Doctor Jekyll
For Hammer Horror’s 9th new film upon returning to the world (in somewhat of a re-re-re-awakening thanks to new CEO John Gore), they take on a classic story they’ve done before in true Hammer fashion. Joe Stephenson takes on an adaptation of The Strange Case of Dr. Jekyll & Mr. Hyde, with Eddie Izzard taking up the titular role in Doctor Jekyll.
It becomes clear very early on that Jekyll is entirely a vessel for Izzard. The intended dramatics and attempted scares don’t come to the peaks the film clearly wants to reach, no matter how overzealous Blair Mowat’s score is. Opposite Dr. Nina Jekyll for the duration is Rob (Scott Chambers), a recently released ex-con and recovering addict hired on as an assistant to Jekyll as her health wanes.
A recent retiree from the field of medicine and pharmaceuticals, Jekyll struggles with her own physical & mental health. While Rob hardly seems right for the job he is motivated to see his infant daughter, born while he was imprisoned and supposedly living under bad conditions with her birth mother. As Rob and Dr. Jekyll interact they bounce off each other somewhat naturally despite the clear nature of the bare-bones script, but this is something that Hammer pictures have always excelled at…historically.
It has been a while, and with Stephenson’s effort of dusting off the cobwebs in revisiting a bread-and-butter Hammer title we run into some disappointment, sure. But it’s mixed with a confidence that tells us Hammer will press on as it always has, for even in its heyday they’ve churned out some duds alongside bonafide classics. The character and mannerisms of Rob feel so against the grain of what we’re used to in legacy retellings of classic horror tales at first. But Rob’s personality warms once Izzard coaxes something out of the performer Chambers and the film is better for it.

[Exercise requirements]
(1) In the Doctor Jekyll review, who wrote the film's score?
(2) Copy the Doctor Jekyll review word for word, from "It becomes clear" up to and including "her health wanes.".

[Data to examine]
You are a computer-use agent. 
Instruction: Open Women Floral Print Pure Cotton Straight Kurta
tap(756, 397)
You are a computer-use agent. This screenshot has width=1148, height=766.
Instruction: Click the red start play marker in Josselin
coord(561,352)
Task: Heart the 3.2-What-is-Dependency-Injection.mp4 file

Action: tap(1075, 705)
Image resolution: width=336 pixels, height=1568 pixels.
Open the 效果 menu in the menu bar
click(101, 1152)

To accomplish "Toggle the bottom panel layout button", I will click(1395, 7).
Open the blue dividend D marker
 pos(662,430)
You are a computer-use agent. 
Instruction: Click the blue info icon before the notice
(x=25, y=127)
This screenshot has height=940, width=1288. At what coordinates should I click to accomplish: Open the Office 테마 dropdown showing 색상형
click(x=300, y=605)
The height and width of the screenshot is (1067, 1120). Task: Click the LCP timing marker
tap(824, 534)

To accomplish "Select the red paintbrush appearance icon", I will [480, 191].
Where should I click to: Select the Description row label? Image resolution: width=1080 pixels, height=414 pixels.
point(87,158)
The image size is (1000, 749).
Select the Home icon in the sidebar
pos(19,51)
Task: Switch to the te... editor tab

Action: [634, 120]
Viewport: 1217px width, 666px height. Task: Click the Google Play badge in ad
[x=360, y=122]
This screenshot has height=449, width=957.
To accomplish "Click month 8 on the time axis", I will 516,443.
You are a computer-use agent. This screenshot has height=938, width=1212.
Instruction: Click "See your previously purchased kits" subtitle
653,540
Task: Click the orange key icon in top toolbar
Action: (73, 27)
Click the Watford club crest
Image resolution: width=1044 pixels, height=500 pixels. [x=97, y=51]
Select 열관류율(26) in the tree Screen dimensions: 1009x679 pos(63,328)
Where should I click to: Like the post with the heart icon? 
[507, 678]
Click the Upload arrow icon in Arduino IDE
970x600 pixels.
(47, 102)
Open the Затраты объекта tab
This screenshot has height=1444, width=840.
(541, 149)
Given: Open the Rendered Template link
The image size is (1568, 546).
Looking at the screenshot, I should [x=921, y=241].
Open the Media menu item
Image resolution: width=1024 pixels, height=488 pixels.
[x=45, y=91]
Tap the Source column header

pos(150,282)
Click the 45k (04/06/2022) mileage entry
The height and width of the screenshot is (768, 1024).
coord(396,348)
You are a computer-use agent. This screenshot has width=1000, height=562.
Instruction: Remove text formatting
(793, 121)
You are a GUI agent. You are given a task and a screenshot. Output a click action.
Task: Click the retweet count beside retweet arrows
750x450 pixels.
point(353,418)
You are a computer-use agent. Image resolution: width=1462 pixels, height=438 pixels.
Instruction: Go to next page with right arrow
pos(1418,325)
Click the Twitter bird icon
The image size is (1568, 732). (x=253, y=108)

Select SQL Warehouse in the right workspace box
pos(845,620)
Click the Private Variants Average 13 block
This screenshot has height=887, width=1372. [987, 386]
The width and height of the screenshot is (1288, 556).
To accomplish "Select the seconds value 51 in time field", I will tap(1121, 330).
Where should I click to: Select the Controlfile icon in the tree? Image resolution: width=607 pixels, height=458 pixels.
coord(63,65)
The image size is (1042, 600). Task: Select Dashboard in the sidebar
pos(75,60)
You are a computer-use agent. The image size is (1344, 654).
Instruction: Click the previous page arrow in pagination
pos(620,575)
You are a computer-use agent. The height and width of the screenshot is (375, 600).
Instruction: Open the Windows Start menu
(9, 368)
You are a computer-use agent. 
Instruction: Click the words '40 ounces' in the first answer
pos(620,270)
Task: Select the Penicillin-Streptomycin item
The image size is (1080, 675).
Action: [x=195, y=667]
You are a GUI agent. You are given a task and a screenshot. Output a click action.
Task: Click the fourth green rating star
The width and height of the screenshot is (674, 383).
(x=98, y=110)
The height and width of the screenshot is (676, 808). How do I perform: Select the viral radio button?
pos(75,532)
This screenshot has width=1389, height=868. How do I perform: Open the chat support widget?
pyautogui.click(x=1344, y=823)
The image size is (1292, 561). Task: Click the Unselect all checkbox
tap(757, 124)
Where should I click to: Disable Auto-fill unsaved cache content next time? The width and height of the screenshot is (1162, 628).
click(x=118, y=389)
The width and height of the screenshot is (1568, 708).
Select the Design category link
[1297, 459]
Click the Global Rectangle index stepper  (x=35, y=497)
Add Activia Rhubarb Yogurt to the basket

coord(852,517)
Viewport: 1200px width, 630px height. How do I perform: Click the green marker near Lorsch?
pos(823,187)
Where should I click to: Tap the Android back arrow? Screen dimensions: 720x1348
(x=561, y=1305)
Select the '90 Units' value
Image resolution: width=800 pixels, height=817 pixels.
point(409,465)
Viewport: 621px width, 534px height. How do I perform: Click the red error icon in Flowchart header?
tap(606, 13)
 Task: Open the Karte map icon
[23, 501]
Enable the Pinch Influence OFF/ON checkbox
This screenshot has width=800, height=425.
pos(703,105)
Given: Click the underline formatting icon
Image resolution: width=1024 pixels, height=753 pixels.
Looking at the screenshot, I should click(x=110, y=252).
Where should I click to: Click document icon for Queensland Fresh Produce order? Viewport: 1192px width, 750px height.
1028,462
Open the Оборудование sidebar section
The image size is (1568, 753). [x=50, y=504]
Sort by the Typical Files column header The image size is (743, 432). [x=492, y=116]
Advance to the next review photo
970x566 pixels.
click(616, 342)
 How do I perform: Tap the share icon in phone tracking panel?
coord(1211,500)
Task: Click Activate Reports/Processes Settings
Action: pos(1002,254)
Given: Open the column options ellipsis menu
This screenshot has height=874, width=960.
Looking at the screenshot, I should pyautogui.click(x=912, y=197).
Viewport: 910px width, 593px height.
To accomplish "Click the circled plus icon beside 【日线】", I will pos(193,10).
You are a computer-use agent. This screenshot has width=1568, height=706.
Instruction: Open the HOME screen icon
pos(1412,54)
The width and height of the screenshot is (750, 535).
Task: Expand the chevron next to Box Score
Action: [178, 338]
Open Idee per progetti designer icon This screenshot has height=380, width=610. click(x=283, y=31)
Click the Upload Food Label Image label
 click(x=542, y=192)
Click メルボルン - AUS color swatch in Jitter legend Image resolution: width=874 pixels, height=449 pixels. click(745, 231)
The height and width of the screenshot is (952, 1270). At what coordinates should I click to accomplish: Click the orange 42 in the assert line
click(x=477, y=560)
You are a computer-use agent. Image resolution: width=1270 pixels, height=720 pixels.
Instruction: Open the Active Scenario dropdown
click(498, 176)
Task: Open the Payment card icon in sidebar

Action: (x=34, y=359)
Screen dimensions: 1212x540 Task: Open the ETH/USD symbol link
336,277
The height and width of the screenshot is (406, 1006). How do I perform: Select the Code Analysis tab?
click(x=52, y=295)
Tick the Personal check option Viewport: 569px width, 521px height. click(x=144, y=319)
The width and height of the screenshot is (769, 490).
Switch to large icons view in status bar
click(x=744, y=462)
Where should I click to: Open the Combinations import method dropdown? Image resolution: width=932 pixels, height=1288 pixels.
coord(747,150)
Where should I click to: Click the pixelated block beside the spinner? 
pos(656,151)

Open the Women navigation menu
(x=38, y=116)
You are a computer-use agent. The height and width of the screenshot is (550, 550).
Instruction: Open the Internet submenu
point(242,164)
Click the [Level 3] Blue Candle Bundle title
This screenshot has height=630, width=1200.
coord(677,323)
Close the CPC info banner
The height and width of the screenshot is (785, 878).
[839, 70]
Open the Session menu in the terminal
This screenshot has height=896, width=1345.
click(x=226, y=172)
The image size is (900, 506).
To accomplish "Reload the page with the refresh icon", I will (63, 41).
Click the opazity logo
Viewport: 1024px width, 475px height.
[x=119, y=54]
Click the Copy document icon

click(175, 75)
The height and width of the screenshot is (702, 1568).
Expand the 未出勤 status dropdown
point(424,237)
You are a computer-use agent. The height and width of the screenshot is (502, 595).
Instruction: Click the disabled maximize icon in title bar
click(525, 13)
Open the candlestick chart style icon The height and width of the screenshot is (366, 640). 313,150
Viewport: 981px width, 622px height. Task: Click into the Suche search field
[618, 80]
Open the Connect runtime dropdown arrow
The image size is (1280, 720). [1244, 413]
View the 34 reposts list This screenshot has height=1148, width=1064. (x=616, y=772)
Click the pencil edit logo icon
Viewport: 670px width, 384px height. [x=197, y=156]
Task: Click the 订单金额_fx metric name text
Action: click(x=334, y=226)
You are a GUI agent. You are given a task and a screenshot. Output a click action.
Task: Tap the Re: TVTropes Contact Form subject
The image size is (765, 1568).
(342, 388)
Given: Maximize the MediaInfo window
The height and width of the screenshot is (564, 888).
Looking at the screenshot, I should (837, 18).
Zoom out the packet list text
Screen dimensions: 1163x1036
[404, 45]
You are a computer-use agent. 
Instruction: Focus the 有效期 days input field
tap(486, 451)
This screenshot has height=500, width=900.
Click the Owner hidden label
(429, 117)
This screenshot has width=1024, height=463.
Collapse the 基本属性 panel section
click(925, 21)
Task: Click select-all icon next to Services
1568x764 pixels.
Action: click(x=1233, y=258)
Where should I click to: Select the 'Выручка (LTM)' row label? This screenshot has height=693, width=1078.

[Exercise answers]
(1) Blair Mowat

(2)
It becomes clear very early on that Jekyll is entirely a vessel for Izzard. The intended dramatics and attempted scares don’t come to the peaks the film clearly wants to reach, no matter how overzealous Blair Mowat’s score is. Opposite Dr. Nina Jekyll for the duration is Rob (Scott Chambers), a recently released ex-con and recovering addict hired on as an assistant to Jekyll as her health wanes.